Manacor ist eine der schmutzigsten Städte auf Mallorca. Die öffentlichen Container ein Graus. Ich habe eine Menge Bilder von einer neuen schönen gestalteten Müllstelle, in Son Carrio. Alle Container für die jeweiligen Materialien, aber so eine "Müllhalde" habe ich vorher noch nie gesehen. Ekelig und schaurig, wenn man dort hin gefahren ist um ordnungsgemäss den Müll zu entsorgen. Dort wäre es ein Einfaches Kameras anzubringen. Das Hauptproblem ist bei der Müllentsorgung, das der Müll einfach hingeschmissen wird, auch wenn die Container leer sind, das ist nur Faulheit und eine Unsitte der Abfallentsorger. Mallorcas Ideen und Umsetzung gehen leider nie zusammen, deshalb wird auch weiterhin, der Blick auf Schmutz und Dreck unsere Augen trüben.
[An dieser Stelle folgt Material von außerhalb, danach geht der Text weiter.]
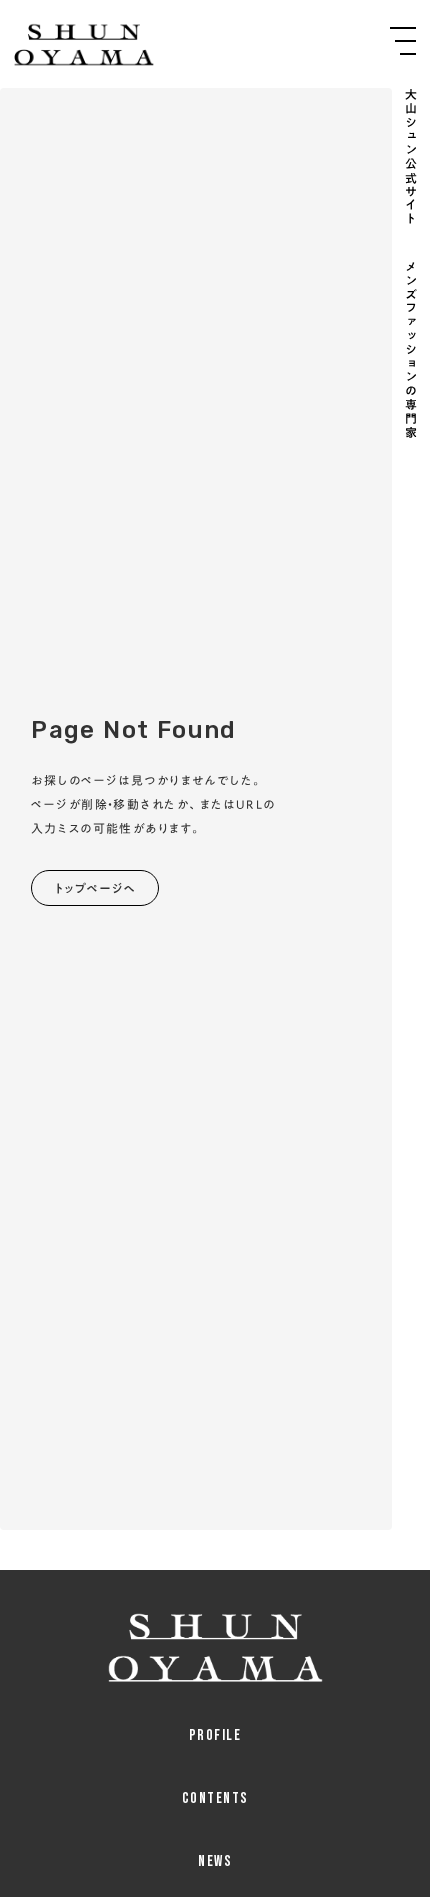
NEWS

Warum klappt hier fast nichts?

yoschi / Vor 10 Monaten

Eine gute Idee. NUR, wie wollen die das denn überprüfen? Ein Witz ist das !!! Nichts anderes. überall stehen pasende Container, doch "fast" jeder schmeisst einfach alles rein, egal ob Glas, Papier, Plastic, ect.

Da helfen grosse Töne von der Stadtverwaltung wenig, denn sowas lässt sich schlicht nicht überprüfen.